**Directions for this task:**
Reproduce each of the records below verbatim, omitting the pictures from your answer.

**Material:**
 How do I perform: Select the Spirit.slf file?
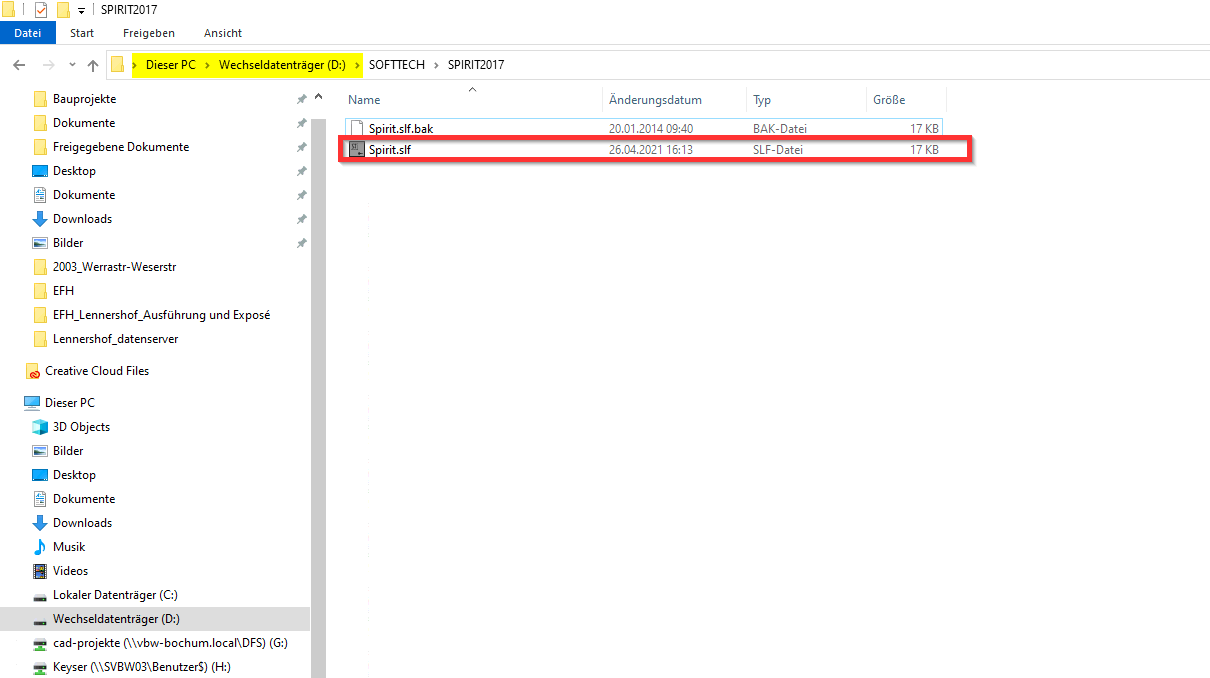coord(390,150)
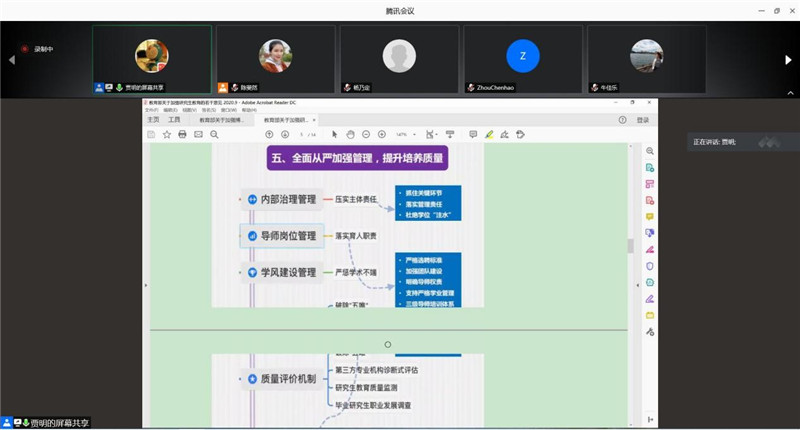
Task: Click the zoom out minus icon
Action: click(x=366, y=134)
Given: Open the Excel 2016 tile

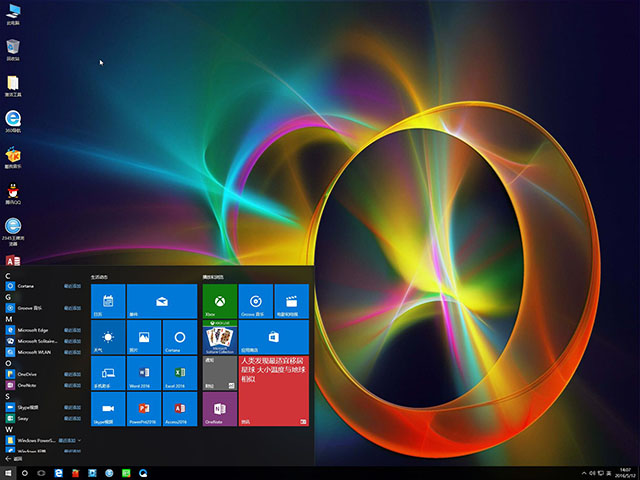Looking at the screenshot, I should point(180,373).
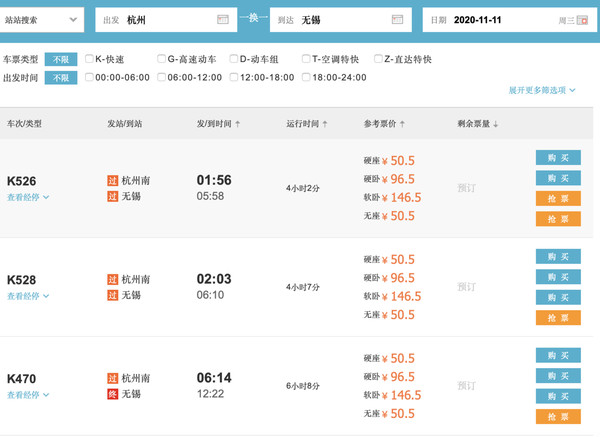
Task: Click the swap stations 换 icon
Action: (253, 18)
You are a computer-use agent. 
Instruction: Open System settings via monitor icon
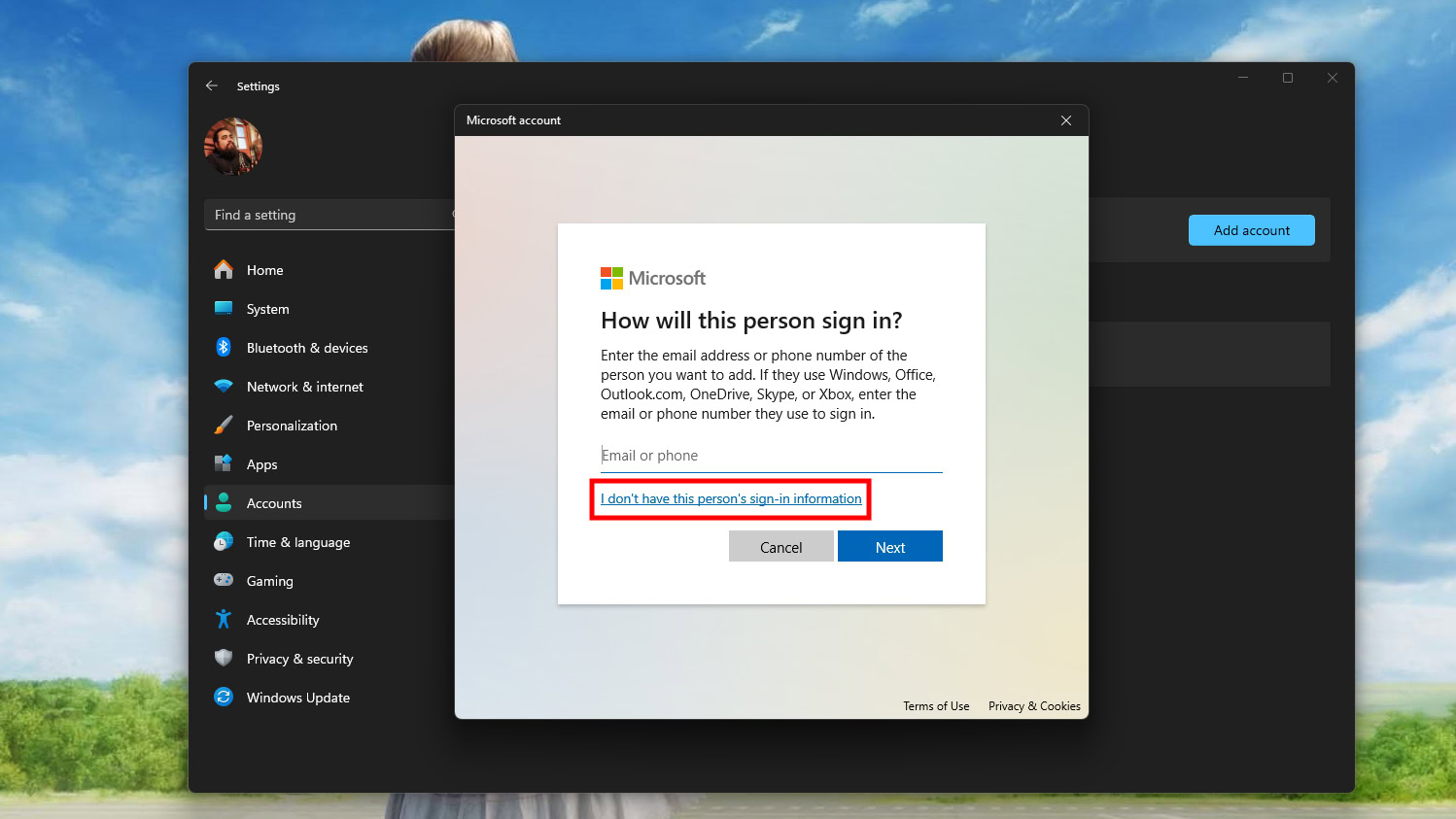(224, 309)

**Finished answer:**
 How do I perform: Select the Spirit.slf file?
coord(390,150)
Task: Click the zoom out minus icon
Action: click(x=366, y=134)
Given: Open the Excel 2016 tile

Looking at the screenshot, I should point(180,373).
Task: Click the swap stations 换 icon
Action: (253, 18)
You are a computer-use agent. 
Instruction: Open System settings via monitor icon
(224, 309)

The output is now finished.